:: Given records ::
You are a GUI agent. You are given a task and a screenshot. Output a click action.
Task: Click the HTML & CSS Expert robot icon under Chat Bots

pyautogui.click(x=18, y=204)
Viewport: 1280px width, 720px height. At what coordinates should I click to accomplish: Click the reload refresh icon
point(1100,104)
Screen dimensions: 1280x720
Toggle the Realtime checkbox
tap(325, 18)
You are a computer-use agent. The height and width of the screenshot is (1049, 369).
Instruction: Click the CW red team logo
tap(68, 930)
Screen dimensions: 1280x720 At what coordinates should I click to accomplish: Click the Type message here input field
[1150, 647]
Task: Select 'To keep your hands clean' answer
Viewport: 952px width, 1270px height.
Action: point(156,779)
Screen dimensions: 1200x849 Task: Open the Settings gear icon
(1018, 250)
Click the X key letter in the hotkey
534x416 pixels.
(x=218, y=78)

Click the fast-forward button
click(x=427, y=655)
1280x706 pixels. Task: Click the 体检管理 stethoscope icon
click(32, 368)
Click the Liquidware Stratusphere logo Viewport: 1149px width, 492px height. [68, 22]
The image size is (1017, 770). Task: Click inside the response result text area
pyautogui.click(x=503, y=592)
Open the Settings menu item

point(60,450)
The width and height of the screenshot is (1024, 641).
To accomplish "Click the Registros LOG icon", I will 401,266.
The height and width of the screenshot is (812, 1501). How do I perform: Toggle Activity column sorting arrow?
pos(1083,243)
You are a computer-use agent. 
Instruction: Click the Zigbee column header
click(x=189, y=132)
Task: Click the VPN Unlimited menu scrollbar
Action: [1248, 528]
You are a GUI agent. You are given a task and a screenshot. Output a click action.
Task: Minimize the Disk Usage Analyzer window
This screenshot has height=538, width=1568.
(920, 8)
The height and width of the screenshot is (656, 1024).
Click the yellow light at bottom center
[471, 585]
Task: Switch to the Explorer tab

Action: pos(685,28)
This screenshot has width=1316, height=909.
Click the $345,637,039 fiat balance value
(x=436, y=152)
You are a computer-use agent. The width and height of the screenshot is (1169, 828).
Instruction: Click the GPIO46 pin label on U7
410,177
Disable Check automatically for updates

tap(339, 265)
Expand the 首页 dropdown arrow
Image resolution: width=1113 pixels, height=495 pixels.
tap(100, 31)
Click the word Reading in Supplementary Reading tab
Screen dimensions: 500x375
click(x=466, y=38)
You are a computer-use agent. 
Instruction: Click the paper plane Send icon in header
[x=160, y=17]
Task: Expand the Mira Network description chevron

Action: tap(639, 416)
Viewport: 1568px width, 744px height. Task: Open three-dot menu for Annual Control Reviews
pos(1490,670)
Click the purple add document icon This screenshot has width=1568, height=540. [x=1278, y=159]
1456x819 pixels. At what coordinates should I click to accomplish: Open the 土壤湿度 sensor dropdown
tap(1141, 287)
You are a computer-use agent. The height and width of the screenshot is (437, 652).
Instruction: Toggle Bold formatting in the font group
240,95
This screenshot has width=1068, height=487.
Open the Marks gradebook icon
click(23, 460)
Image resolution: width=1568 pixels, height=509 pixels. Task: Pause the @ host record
:::
_Work required_
Reproduce verbatim only the lines from the one holding "Click the purple" through the end of the records.

_Result_
Click the purple add document icon This screenshot has width=1568, height=540. [x=1278, y=159]
1456x819 pixels. At what coordinates should I click to accomplish: Open the 土壤湿度 sensor dropdown
tap(1141, 287)
You are a computer-use agent. The height and width of the screenshot is (437, 652).
Instruction: Toggle Bold formatting in the font group
240,95
This screenshot has width=1068, height=487.
Open the Marks gradebook icon
click(23, 460)
Image resolution: width=1568 pixels, height=509 pixels. Task: Pause the @ host record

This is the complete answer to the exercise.